# New Web Site is live!!



## Tommy (Jan 24, 2001)

Check it out. Feedback welcome.

Tommy


----------



## surfchunker (Apr 10, 2006)

Looks Pretty Nice Tommy


----------



## luckyOC (Apr 3, 2010)

good stuff!


----------



## Rocks&Reds (Mar 15, 2007)

Very Nice!!


----------



## JimInVA (May 17, 2005)

Tommy,

Just saw a link of a share of a friend on Facebook that led to your new website. Very nicely done and professional looking.

My best...

Jim


----------



## bronzbck1 (Jun 13, 2007)

Good job, nice


----------



## River (Sep 30, 2006)

Nice work Tommy ---


----------



## RocknReds (Jun 13, 2010)

Just like your casting - keeps getting better.


----------



## Tommy (Jan 24, 2001)

Thanks Jim.
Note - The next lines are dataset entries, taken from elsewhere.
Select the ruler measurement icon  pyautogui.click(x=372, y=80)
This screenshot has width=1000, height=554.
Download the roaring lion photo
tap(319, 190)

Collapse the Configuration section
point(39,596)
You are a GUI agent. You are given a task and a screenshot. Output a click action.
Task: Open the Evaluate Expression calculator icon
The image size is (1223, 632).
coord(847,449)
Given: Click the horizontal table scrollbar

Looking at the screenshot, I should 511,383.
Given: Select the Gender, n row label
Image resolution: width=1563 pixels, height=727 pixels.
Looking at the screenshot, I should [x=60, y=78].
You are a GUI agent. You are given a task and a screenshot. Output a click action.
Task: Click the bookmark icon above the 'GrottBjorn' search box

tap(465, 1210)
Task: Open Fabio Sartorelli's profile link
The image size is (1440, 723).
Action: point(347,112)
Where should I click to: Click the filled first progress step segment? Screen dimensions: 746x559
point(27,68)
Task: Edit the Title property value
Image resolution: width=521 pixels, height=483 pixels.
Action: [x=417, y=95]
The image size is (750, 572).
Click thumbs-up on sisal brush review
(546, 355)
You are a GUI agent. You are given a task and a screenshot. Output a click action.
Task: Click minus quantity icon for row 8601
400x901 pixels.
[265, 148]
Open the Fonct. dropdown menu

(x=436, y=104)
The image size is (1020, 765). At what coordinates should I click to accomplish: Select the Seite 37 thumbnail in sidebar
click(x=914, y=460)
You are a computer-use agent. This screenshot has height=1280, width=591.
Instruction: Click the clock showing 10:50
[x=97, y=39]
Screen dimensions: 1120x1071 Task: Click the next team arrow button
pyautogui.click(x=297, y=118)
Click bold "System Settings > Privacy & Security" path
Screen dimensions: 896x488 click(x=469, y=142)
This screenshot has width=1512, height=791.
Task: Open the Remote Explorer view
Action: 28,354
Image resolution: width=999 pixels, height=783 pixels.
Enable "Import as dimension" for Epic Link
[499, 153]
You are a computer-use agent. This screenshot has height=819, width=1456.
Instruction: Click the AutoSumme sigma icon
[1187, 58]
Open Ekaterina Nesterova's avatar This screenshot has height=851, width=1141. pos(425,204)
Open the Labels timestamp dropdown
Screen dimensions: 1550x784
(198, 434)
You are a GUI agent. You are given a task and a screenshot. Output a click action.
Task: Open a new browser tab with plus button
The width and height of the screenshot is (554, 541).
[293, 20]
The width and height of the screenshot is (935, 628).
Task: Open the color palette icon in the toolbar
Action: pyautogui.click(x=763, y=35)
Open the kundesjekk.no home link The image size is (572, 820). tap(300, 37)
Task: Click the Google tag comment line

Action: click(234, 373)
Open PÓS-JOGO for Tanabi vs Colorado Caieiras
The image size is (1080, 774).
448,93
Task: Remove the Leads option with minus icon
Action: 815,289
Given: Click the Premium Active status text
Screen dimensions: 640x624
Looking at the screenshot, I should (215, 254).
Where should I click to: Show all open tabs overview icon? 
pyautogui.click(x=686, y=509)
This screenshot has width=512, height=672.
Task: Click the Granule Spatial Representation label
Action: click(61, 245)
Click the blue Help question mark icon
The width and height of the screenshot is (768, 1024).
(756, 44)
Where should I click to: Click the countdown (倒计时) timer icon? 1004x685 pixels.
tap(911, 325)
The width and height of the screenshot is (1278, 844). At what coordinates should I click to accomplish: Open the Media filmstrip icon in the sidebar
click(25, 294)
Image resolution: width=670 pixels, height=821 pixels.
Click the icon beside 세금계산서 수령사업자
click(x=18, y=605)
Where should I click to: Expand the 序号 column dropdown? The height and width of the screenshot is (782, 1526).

Not sure about the casting...lol

Tommy


----------



## andrew k (Oct 12, 2007)

new site looks great!


----------



## surfchunker (Apr 10, 2006)

just surfin around and noticed the 656CTM has a picture of a levelwind reel if that matters to ya ... also the 757 ct, ctm and the 651 CTM


----------